──────── Trecho do texto ────────

SÃO PAULO (fria é a noite, quente é a pizza) – Quando eu era pequeno, TV era assim: vai passar hoje no 13. Ou no 5. Ou no 4. Não tínhamos muita opção: eram 2 (Cultura), 4 (Tupi), 5 (Globo), 7 (Record), 9 (Excelsior), 11 (Gazeta) e 13 (Bandeirantes). Quando eu era pequeno e me […]

SÃO PAULO (fria é a noite, quente é a pizza) – Quando eu era pequeno, TV era assim: vai passar hoje no 13. Ou no 5. Ou no 4. Não tínhamos muita opção: eram 2 (Cultura), 4 (Tupi), 5 (Globo), 7 (Record), 9 (Excelsior), 11 (Gazeta) e 13 (Bandeirantes).

Quando eu era pequeno e me mudei para o Rio, meu maior problema foi entender por que lá a Globo era 4, e não a Tupi, e por que a Tupi era 6, e em São Paulo 6 não era nada. Era tudo diferente. Os canais do Rio não eram os canais de São Paulo. Como é que um país poderia dar certo desse jeito?

────────

> _Instruções_:
- A) No texto, que número tinha a Tupi no Rio?
- B) Reescreva a passagem do texto que vai de "Quando eu era pequeno e me mudei" até "certo desse jeito?", trocando "Rio" por "Rio de Janeiro".
Os dados não têm nenhum papel neste exercício.

──────── Dados fornecidos ────────

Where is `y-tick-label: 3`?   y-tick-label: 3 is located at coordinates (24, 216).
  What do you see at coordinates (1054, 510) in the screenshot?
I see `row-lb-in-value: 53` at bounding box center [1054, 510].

────────

> _Respostas_:
- A) O canal 6.

- B)
Quando eu era pequeno e me mudei para o Rio de Janeiro, meu maior problema foi entender por que lá a Globo era 4, e não a Tupi, e por que a Tupi era 6, e em São Paulo 6 não era nada. Era tudo diferente. Os canais do Rio de Janeiro não eram os canais de São Paulo. Como é que um país poderia dar certo desse jeito?